A detailed study of the power plants at Nasik and Parli shows that substantial energy savings are possible through technical upgrading of auxiliaries. Variable speed drives for ID fans and boilers feed pumps, pulse energising for electrostatic precipitators (ESP) and utilisation of waste steam to substitute the electric power used for air conditioning in the plant through a vapour absorption system were identified as viable options to reduce energy consumption and associated pollution. Of these measures, ESP modification has already been initiated at both the plants. In addition to these measures, improvements in the cooling tower area were identified for Nasik.

Alternative energy-efficient ash handling systems are also recommended as these both save electricity and allow dry ash to be used for other purposes. Energy savings alone may not justify this option but since the measure also saves CO2, inclusion of global benefits in the analysis may make it an attractive option. Overall about 72 and 50 GWh (million kWh) of annual savings are expected at Nasik and Parli, respectively, on adoption of all the suggested measures.

The 210 MW units at Nasik and Parli constitute about 40% of the total capacity of 210 MW sets of the same vintage with MSEB. In addition to this there is some scope for energy and emission savings from the upgrading of auxiliaries of older units of lower ratings, wherever modernisation of the sets has not already been carried out.

Transmission and distribution (T& D) losses are relatively low in the State of Maharashtra: 16.4 percent against the all-India average of 21.8 percent losses in 1992-93. Nevertheless some scope for improvement still exists. Large reactive loads, overloading of distribution transformers, and pilferage of power are present in MSEB system also. A preliminary study of typical peak-period load data of the transmission system was carried out. Significant voltage drops were observed at some sub-stations due to high reactive loads and inadequate reactive compensation. The inadequacy of reactive compensation was observed for both 400 kV and 220 kV level transmission. This results in higher T & D losses. For a study of distribution losses, a detailed investigation through field experiment is recommended.

Demand-side management (DSM) options are yet to be explored thoroughly in India.
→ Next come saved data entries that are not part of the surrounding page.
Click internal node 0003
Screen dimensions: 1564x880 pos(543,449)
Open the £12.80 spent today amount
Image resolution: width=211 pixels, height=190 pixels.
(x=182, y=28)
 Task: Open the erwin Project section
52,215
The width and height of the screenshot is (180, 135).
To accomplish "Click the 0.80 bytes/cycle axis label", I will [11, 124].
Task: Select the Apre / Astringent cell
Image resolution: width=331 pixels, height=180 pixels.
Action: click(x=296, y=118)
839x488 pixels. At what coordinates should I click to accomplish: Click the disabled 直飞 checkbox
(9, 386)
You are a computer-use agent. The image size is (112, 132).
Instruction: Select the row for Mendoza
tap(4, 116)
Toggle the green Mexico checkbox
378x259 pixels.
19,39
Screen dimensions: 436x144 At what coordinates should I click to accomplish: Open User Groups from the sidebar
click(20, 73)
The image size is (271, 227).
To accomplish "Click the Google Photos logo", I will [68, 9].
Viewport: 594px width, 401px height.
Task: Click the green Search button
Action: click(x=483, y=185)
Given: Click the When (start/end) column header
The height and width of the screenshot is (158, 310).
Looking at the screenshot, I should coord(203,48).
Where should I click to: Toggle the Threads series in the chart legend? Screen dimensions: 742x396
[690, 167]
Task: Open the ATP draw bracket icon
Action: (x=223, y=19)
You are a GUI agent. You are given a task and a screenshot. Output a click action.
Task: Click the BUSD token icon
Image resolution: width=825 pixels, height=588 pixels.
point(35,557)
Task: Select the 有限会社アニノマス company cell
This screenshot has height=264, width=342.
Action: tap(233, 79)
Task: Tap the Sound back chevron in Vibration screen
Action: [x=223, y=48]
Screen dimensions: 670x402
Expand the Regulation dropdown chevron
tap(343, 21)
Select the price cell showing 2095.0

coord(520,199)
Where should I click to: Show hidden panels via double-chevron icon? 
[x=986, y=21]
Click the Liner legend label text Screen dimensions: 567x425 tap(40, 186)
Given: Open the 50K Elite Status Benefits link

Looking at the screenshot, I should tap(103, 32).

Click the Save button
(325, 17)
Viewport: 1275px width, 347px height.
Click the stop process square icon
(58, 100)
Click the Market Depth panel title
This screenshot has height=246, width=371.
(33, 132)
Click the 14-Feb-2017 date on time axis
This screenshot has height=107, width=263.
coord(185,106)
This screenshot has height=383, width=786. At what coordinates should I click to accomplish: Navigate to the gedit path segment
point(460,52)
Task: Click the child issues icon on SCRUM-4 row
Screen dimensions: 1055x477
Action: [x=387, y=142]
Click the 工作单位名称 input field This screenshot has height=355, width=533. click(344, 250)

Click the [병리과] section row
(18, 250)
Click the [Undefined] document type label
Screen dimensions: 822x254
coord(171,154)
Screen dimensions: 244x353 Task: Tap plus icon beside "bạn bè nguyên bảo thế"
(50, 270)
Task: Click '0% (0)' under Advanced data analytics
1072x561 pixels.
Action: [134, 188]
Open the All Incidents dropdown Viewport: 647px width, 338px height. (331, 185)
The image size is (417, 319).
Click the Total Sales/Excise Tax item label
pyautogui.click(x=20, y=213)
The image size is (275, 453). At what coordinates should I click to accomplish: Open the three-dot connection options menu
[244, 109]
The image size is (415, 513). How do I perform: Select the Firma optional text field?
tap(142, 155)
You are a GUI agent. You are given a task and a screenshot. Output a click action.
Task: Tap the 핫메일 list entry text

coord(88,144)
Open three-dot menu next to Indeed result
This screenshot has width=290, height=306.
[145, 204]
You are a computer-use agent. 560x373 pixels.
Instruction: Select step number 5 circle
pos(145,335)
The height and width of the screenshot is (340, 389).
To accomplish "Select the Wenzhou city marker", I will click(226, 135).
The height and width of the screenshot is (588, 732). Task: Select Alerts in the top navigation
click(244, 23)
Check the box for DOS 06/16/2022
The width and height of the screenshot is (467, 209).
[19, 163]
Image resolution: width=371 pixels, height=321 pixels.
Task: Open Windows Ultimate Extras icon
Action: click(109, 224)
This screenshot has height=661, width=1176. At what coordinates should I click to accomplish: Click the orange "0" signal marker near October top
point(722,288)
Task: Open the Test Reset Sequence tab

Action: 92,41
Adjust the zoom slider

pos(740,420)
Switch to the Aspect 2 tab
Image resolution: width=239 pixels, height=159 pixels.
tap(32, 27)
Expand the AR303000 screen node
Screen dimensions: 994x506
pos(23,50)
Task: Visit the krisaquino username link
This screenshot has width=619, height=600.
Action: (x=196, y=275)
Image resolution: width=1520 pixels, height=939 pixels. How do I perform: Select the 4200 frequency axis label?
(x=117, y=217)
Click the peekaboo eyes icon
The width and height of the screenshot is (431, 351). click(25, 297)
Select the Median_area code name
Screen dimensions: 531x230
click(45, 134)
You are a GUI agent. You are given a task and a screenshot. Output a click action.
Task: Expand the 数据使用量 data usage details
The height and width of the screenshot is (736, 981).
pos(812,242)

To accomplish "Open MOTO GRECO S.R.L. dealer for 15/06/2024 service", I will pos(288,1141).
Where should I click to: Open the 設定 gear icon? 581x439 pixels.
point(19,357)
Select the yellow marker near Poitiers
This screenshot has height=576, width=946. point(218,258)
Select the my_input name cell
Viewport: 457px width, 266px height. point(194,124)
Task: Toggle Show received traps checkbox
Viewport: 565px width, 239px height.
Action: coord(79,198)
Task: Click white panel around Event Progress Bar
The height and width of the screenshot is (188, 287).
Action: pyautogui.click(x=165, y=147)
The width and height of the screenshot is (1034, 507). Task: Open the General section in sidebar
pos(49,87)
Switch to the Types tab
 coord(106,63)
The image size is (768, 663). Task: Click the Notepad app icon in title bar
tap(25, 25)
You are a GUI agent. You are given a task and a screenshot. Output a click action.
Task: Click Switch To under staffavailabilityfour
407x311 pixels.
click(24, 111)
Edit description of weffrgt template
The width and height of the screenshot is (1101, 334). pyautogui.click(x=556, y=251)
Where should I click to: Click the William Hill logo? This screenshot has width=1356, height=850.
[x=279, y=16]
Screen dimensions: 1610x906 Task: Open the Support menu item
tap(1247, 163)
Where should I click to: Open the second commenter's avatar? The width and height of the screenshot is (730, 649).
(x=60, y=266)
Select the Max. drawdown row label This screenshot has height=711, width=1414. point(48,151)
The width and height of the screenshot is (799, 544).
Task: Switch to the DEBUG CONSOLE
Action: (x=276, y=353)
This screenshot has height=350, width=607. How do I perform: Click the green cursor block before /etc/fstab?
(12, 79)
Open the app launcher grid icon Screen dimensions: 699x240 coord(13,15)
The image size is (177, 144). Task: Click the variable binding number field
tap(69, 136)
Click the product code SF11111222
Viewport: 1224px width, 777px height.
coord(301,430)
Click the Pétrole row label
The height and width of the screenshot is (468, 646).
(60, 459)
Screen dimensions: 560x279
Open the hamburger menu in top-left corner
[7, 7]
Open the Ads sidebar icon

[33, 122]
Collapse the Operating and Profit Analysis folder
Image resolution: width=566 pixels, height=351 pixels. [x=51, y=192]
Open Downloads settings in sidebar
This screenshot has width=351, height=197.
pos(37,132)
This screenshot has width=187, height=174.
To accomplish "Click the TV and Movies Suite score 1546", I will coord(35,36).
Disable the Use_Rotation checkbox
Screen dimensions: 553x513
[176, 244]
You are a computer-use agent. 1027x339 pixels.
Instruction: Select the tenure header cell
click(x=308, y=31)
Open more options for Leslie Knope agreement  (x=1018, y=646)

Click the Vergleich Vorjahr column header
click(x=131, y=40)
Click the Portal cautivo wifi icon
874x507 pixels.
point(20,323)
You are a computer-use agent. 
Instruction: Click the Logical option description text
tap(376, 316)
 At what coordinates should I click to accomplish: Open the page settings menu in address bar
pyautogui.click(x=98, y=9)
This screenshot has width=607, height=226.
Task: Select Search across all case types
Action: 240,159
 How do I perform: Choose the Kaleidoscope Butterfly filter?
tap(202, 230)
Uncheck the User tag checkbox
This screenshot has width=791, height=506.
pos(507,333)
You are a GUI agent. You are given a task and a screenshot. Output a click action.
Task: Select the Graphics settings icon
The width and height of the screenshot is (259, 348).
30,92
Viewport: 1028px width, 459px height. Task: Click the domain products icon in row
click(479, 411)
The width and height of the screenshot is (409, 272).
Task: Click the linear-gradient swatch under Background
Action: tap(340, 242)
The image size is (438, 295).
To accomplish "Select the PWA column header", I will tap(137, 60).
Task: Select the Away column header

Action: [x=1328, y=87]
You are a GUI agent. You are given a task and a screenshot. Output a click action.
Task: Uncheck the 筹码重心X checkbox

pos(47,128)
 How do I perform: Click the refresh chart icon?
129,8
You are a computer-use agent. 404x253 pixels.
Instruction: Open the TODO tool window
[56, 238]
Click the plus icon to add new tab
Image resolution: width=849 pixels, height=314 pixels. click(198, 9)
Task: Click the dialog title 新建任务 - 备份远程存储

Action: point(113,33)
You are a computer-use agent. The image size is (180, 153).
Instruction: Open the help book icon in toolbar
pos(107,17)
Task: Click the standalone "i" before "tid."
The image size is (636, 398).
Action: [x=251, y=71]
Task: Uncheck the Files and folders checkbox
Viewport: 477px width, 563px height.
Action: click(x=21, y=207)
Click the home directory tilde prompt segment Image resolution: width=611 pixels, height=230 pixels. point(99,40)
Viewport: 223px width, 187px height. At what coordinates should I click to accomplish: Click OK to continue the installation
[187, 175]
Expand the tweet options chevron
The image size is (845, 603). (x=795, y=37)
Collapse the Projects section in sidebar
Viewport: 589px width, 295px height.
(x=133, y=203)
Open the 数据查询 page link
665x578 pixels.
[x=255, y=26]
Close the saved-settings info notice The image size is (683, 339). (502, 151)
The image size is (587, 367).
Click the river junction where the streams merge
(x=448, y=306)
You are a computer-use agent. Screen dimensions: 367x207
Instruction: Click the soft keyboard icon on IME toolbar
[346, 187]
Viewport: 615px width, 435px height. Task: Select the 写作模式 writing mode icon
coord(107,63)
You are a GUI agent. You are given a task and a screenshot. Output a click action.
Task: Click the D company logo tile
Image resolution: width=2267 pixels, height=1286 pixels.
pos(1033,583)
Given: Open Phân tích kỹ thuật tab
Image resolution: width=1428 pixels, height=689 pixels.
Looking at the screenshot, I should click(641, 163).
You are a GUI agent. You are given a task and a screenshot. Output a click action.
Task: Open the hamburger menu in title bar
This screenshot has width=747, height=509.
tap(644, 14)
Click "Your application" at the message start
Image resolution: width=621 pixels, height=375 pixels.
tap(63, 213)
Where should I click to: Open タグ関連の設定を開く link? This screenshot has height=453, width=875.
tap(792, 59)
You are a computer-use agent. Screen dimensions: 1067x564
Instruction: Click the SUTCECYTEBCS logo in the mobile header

A study of industries using high tension electricity (HT industries) in Maharashtra indicated substantial scope for capacity and energy savings through DSM. Energy savings of about 8500 GWh and demand savings of about 760 MW can be achieved by 1998 through various options identified for HT industries in Maharashtra. The detailed savings for various options are included in Table 1.

There are several barriers against the implementation of these options. These barriers include a lack of appropriate institutional and financial mechanisms. At the power plant level, we recommend the formation of a task force to examine issues related to plant upgrading. At corporate level we recommend an expert group consisting of in-house and outside experts to look into short term and long term measures. An active utility role and a consortium approach consisting of utility, equipment manufacturers and consumers for implementation of DSM options is necessary. The State Government needs to support MSEB to formulate and adopt a pricing policy that would facilitate implementation of DSM programmes.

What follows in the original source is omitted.